***** Dane wejściowe
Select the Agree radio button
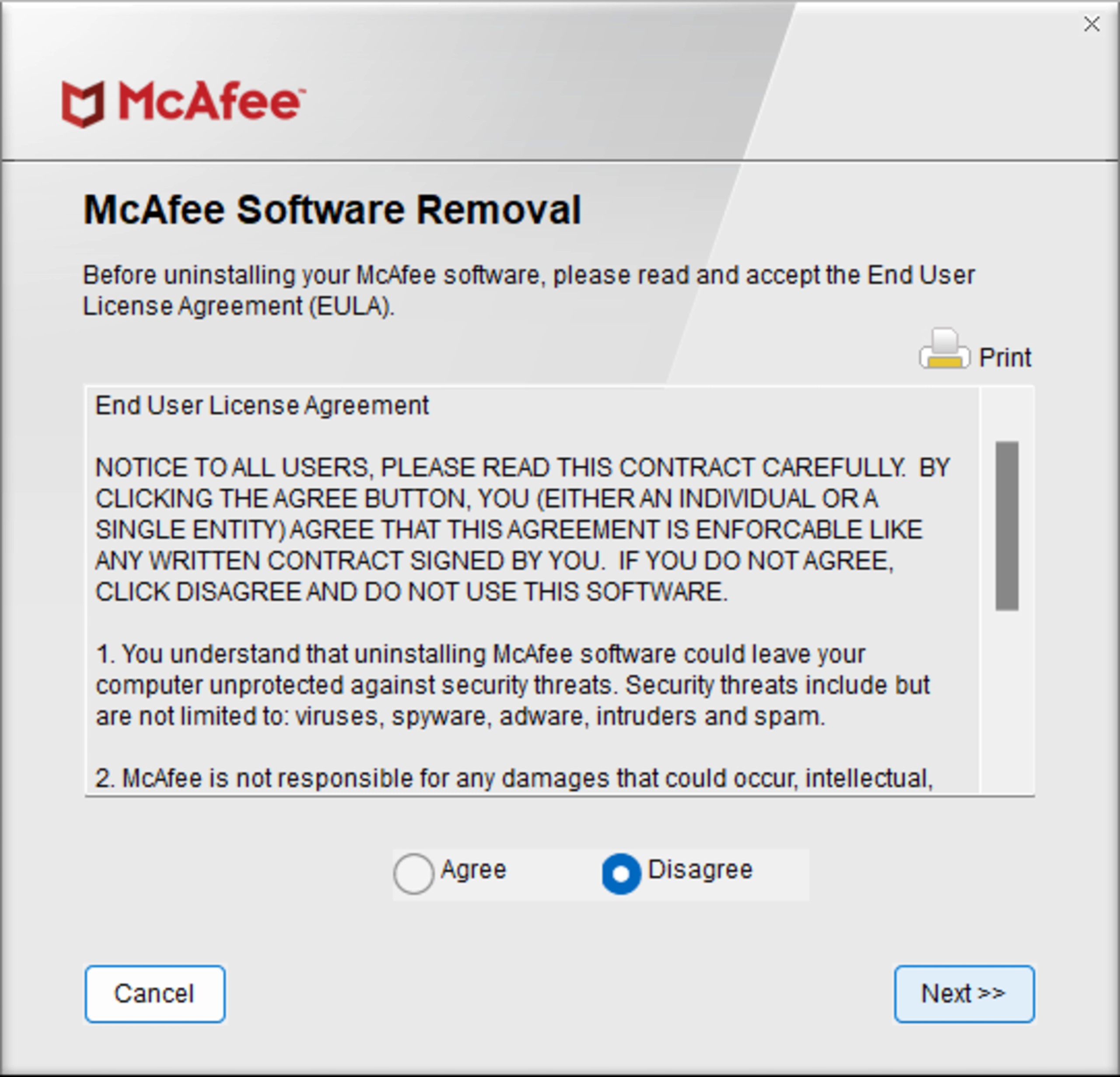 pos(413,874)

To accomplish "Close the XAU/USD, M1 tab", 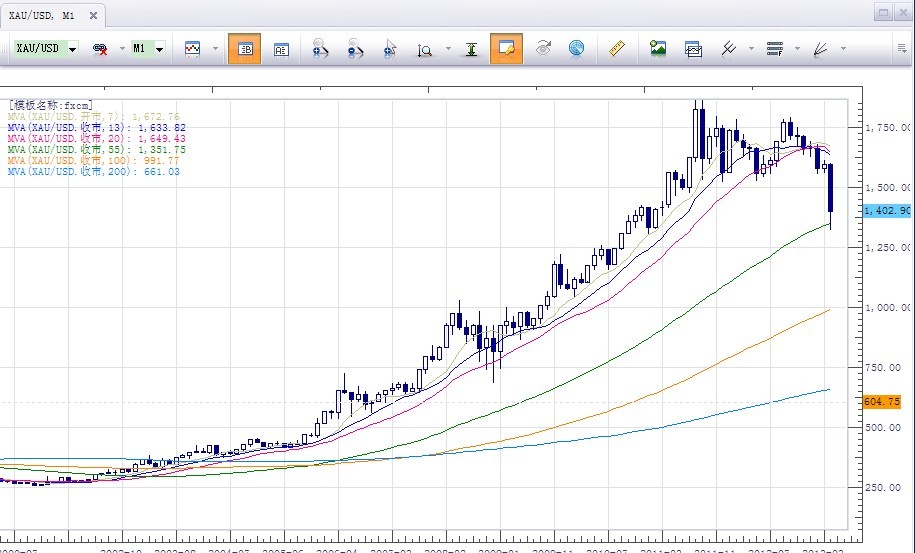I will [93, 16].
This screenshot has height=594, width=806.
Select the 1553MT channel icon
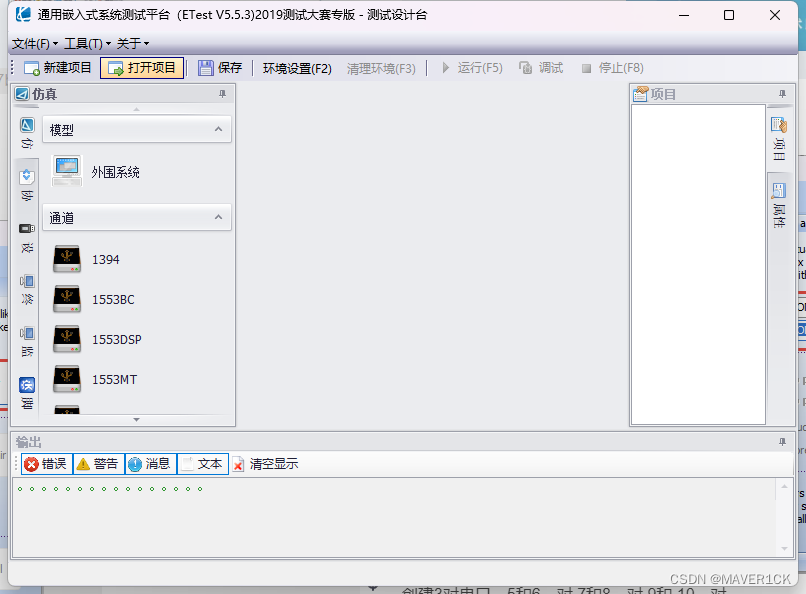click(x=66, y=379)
**********
Zadanie ▸ Powtórz dokładnie linie od tej, która zawiera „This screenshot has height=594, width=806.”, aż do ostatniej linii włącznie. Pomiń w odpowiedzi obrazy.

Rozwiązanie ▸
This screenshot has height=594, width=806.
Select the 1553MT channel icon
click(x=66, y=379)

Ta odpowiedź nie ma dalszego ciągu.